The Federal Communications Commission on Thursday announced draft privacy rules that would govern how broadband Internet service providers can use and share customer data.
The rules proposed Thursday would bar the companies from using customers’ data for many purposes without their explicit permission.
{mosads}Under the proposal, customers would automatically consent to having their data used by their broadband provider when it was required for the delivery of their service. The provider could also use that data to market other broadband packages to them.
Internet providers could also share information with affiliated companies to help them market other types of communication services unless customers explicitly opt out. If a provider, for example, also offers wireless service through an affiliate, it could share customer data with the wireless company for marketing purposes, a senior FCC official told reporters.
But beyond that, customers would have to explicitly consent to their data being shared with other companies or used for any other purposes.
The proposal also includes requirements for how soon after a data breach broadband providers are required to tell customers, the FCC and, in some cases, law enforcement agencies. It would also put standards in place to govern what kinds of steps companies must take to protect consumer data.
“Every broadband consumer should have the right to know what information is being collected and how it is used,” FCC Chairman Tom Wheeler said in a Huffington Post article released around the same time as information on the rules.

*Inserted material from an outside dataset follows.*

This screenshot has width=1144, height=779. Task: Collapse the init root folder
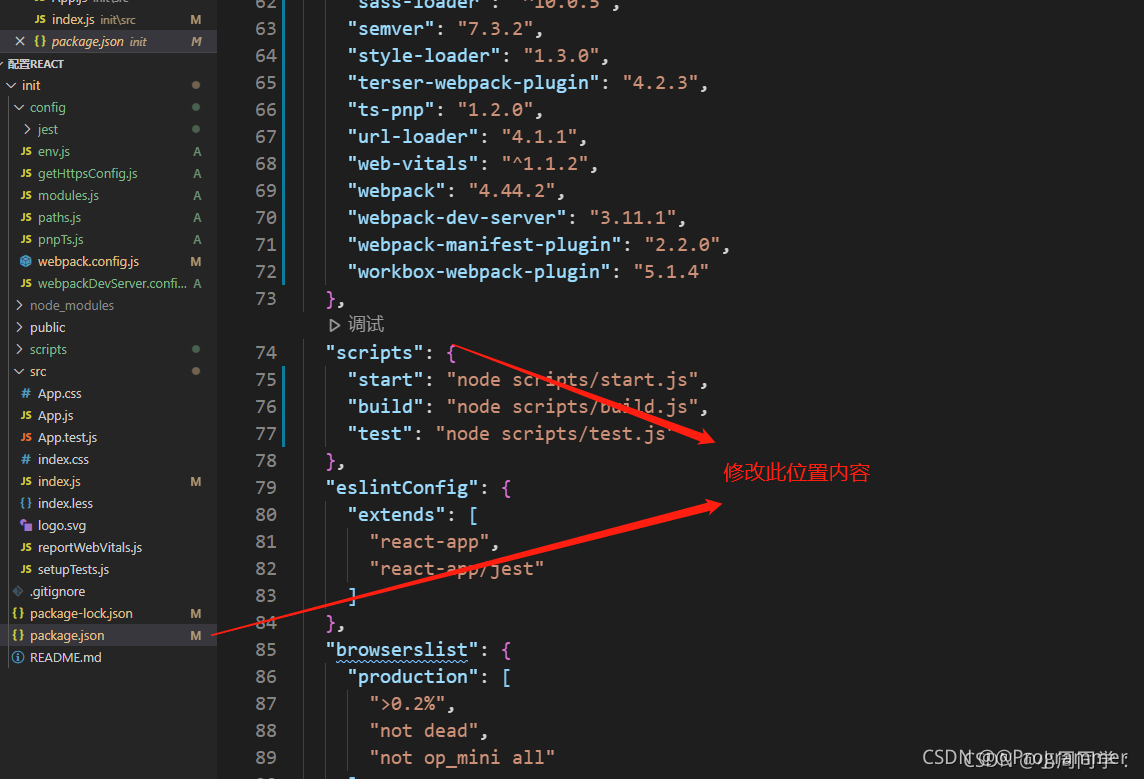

“Every broadband consumer should have the right to choose how their information bits are should be used and shared. And every consumer should be confident that their information is being securely protected.”
The proposed rules are at least a partial win for advocates who wanted the FCC to assert stronger privacy powers than the Federal Trade Commission, which used to govern privacy for broadband providers.

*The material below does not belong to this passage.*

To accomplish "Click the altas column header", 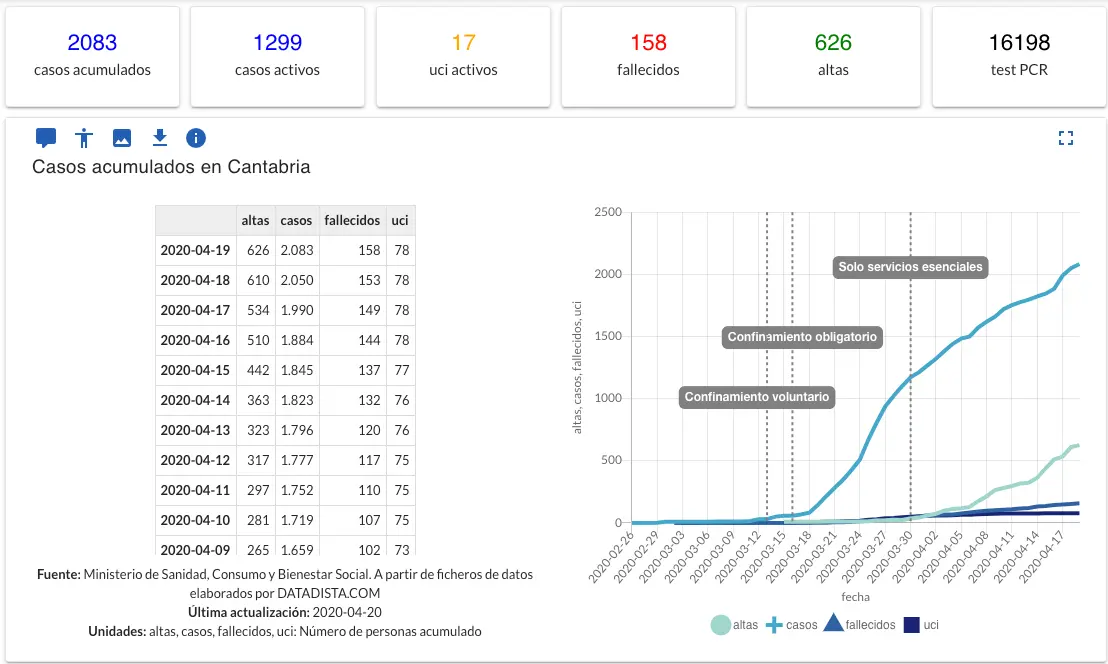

Industry groups say that the rules should be the same for Internet providers and online services like Google or Facebook that remain under the FTC’s purview.

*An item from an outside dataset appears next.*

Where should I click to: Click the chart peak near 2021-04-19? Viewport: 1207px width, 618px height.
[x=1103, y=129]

They argue that the FCC should align its rules with the standard used by the FTC, which bars unfair and deceptive practices. This approach, they say, would mean that consumers would be protected in the same way across all aspects of their Internet use, from the provider delivering their traffic to search engines and social networks.
The industry has argued that the FCC should align its rules with the standard used by the FTC, which bars unfair and deceptive practices. This approach, they say, would mean that consumers would be protected in the same way across all aspects of their Internet use, from the provider delivering their traffic to search engines and social networks.
But privacy advocates see an opportunity in the rulemaking to enable the FCC to be, as FTC commissioner Julie Brill put it in a November speech, the “brawnier cop on the privacy beat.”
In a letter to Wheeler this month, privacy groups said that Internet service providers “play a leading role in the complex ecosystem of online behavioral advertising and related forms of data-driven, targeted marketing.”
“These companies are showing an increased interest in monetizing the data they collect about their customers, and they are leveraging their position as gatekeepers to the Internet to harness this data in powerful and invasive ways,” they wrote.
A senior FCC official noted Thursday that while customers can abandon a search engine, social network or streaming service quickly if they don’t like the way the website treats their data, it is harder to switch Internet service providers.
Meredith Rose, a staff attorney for advocacy group Public Knowledge, said in a statement that while “we acknowledge that the Chairman did not adopt all of the recommendations we made in our research, today’s release and the forthcoming Notice of Proposed Rulemaking represent a substantial step forward for consumer privacy. “
The proposal previewed Thursday is an outgrowth of the controversial net neutrality rules the FCC approved last year.
To get the legal authority needed to implement the rules, the commission changed the way that Internet service providers are classified under the law.
That meant applying new privacy rules required for services fitting that type of classification. But because the rules used in the past weren’t easy to apply to Internet service, the commission opted instead to create new ones.
The item introduced on Thursday is only a notice that the rules are in the works. If the commission signs off on the item at its March 31 open meeting, then the public, as well as interest groups on both sides of the issue, will be able to comment on the proposal and a number of related issues before the commission votes on adopting it.